As a practicing lawyer, does it not trouble you that Yekaterina Samutsevich, one of the members of Pussy Riot, is being held in the same prison cell in Pechatniki prison where Major Yevsukov awaited trial in 2009? Is it possible to maintain your self-respect as a legal professional and accept the authority of the court when someone whose crime was a prayer in church should be isolated from society in the same conditions as a police chief who shot civilians with his service weapon?

During your television interview you responded quite cynically to Pussy Riot. You mentioned that the participants in the act had accomplished what they had hoped. Not without reason, the journalists around you presumed that you referred to the accomplishment of getting into prison. But, after a dramatic pause, you clarified your belief that we were merely seeking fame and celebrity.

We would like to assure you, Dmitri Anatolyevich, that the monstrous reaction of the Russian authorities to the punk prayer “Virgin Mary, Put Putin Away,” and the widespread outrage of huge numbers of people who cannot understand why three women are in prison—these are the things that have brought about our so-called celebrity. It is not on our merit that Pussy Riot gained international attention. In the same interview, even you at the end of your reign forcefully emphasized that nothing has actually changed during the last fifty years in Russia. It was you who made the candid observation that, just as it was a half a century ago, a person of culture must resist the government, even through imprisonment and prosecution.

Naturally, many of your colleagues and subordinates—including the Ministers of Justice and Culture, and the heads of the Federation Council and of the President’s Council on Civil Society Development—came out openly against the imprisonment of the members of Pussy Riot. To them it is evident that this trial will result in a public disgrace for Russian authorities. However, today the opinion of one man is more significant than all the power of collective intelligence and even your starry-eyed abstract notions of freedom. That is why our group appealed to the Virgin Mary to banish this man from Russian politics.

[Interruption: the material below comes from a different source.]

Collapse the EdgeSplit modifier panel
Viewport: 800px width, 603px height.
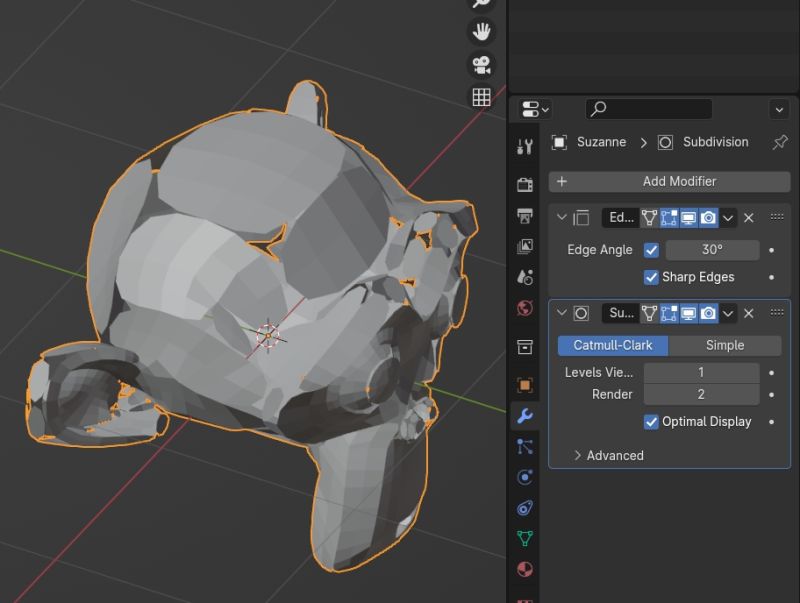pyautogui.click(x=561, y=217)
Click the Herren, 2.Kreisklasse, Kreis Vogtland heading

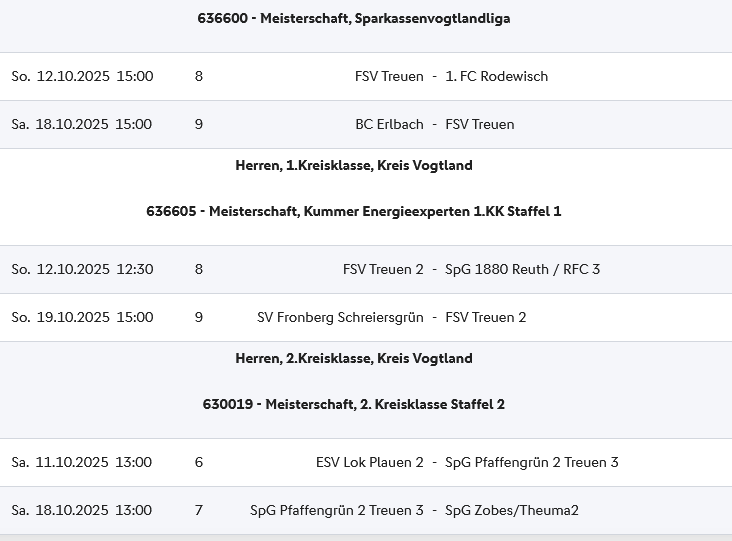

Thus the end of your presidential term will be remembered for the victory of bondage over freedom in Russia—the very opposite of your ambitions. The three girls imprisoned in Pechatniki in Moscow are unequivocally recognized by the international community as prisoners of conscience and serve as a vivid warning of Russia’s current path.

And this path is due solely to a very specific idea of freedom: a freedom in which one person, acting alone, is allowed to make the important decisions in our country.